*Task to complete*: Repeat the records below, swapping "Screen dimensions" for "Display size" wherever it occurs and leaving everything else unchanged.
-- BEGIN --
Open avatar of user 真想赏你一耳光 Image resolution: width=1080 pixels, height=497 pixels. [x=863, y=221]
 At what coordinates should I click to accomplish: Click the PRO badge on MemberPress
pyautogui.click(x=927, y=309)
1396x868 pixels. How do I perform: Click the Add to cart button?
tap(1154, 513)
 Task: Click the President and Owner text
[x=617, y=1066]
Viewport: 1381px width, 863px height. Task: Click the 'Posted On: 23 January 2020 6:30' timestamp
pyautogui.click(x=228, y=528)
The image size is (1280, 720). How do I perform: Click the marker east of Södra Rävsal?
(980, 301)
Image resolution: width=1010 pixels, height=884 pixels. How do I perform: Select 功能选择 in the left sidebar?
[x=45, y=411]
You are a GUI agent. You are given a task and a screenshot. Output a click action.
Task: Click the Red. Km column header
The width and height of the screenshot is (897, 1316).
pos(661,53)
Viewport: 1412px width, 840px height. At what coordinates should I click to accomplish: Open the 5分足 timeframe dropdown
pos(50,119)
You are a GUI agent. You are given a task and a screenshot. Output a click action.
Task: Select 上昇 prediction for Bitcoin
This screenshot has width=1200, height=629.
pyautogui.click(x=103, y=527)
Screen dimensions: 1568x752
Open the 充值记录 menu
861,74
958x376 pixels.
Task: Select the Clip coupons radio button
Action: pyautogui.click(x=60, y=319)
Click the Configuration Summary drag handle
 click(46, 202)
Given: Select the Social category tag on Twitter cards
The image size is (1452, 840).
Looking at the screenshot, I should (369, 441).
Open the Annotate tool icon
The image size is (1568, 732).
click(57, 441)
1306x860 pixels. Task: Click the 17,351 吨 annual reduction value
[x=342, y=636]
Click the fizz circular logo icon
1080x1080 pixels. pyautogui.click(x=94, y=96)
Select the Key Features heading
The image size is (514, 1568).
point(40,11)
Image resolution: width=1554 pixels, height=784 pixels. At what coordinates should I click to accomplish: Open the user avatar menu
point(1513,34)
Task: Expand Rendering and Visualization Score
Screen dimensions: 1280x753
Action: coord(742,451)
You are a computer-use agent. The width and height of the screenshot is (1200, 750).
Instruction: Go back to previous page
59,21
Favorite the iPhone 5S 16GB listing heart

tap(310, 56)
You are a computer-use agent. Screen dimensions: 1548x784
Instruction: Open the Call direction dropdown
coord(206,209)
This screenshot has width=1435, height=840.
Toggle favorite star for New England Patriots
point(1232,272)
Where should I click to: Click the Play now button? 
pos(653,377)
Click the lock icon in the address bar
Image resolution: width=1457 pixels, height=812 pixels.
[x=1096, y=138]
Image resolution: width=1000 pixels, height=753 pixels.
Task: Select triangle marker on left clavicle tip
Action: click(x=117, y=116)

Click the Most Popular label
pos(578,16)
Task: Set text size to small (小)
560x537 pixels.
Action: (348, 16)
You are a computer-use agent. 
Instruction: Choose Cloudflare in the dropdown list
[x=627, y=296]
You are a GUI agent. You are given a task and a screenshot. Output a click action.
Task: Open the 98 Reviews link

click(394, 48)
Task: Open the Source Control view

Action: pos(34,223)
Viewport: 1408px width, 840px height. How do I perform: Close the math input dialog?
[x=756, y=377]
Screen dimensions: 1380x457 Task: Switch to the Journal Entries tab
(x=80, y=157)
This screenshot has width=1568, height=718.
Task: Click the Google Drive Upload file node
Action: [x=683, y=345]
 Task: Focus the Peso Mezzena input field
-- END --
*Correct answer*:
Open avatar of user 真想赏你一耳光 Image resolution: width=1080 pixels, height=497 pixels. [x=863, y=221]
 At what coordinates should I click to accomplish: Click the PRO badge on MemberPress
pyautogui.click(x=927, y=309)
1396x868 pixels. How do I perform: Click the Add to cart button?
tap(1154, 513)
 Task: Click the President and Owner text
[x=617, y=1066]
Viewport: 1381px width, 863px height. Task: Click the 'Posted On: 23 January 2020 6:30' timestamp
pyautogui.click(x=228, y=528)
The image size is (1280, 720). How do I perform: Click the marker east of Södra Rävsal?
(980, 301)
Image resolution: width=1010 pixels, height=884 pixels. How do I perform: Select 功能选择 in the left sidebar?
[x=45, y=411]
You are a GUI agent. You are given a task and a screenshot. Output a click action.
Task: Click the Red. Km column header
The width and height of the screenshot is (897, 1316).
pos(661,53)
Viewport: 1412px width, 840px height. At what coordinates should I click to accomplish: Open the 5分足 timeframe dropdown
pos(50,119)
You are a GUI agent. You are given a task and a screenshot. Output a click action.
Task: Select 上昇 prediction for Bitcoin
This screenshot has width=1200, height=629.
pyautogui.click(x=103, y=527)
Display size: 1568x752
Open the 充值记录 menu
861,74
958x376 pixels.
Task: Select the Clip coupons radio button
Action: pyautogui.click(x=60, y=319)
Click the Configuration Summary drag handle
 click(46, 202)
Given: Select the Social category tag on Twitter cards
The image size is (1452, 840).
Looking at the screenshot, I should (369, 441).
Open the Annotate tool icon
The image size is (1568, 732).
click(57, 441)
1306x860 pixels. Task: Click the 17,351 吨 annual reduction value
[x=342, y=636]
Click the fizz circular logo icon
1080x1080 pixels. pyautogui.click(x=94, y=96)
Select the Key Features heading
The image size is (514, 1568).
point(40,11)
Image resolution: width=1554 pixels, height=784 pixels. At what coordinates should I click to accomplish: Open the user avatar menu
point(1513,34)
Task: Expand Rendering and Visualization Score
Display size: 1280x753
Action: coord(742,451)
You are a computer-use agent. The width and height of the screenshot is (1200, 750).
Instruction: Go back to previous page
59,21
Favorite the iPhone 5S 16GB listing heart

tap(310, 56)
You are a computer-use agent. Display size: 1548x784
Instruction: Open the Call direction dropdown
coord(206,209)
This screenshot has width=1435, height=840.
Toggle favorite star for New England Patriots
point(1232,272)
Where should I click to: Click the Play now button? 
pos(653,377)
Click the lock icon in the address bar
Image resolution: width=1457 pixels, height=812 pixels.
[x=1096, y=138]
Image resolution: width=1000 pixels, height=753 pixels.
Task: Select triangle marker on left clavicle tip
Action: click(x=117, y=116)

Click the Most Popular label
pos(578,16)
Task: Set text size to small (小)
560x537 pixels.
Action: (348, 16)
You are a computer-use agent. 
Instruction: Choose Cloudflare in the dropdown list
[x=627, y=296]
You are a GUI agent. You are given a task and a screenshot. Output a click action.
Task: Open the 98 Reviews link

click(394, 48)
Task: Open the Source Control view

Action: pos(34,223)
Viewport: 1408px width, 840px height. How do I perform: Close the math input dialog?
[x=756, y=377]
Display size: 1380x457 Task: Switch to the Journal Entries tab
(x=80, y=157)
This screenshot has width=1568, height=718.
Task: Click the Google Drive Upload file node
Action: [x=683, y=345]
 Task: Focus the Peso Mezzena input field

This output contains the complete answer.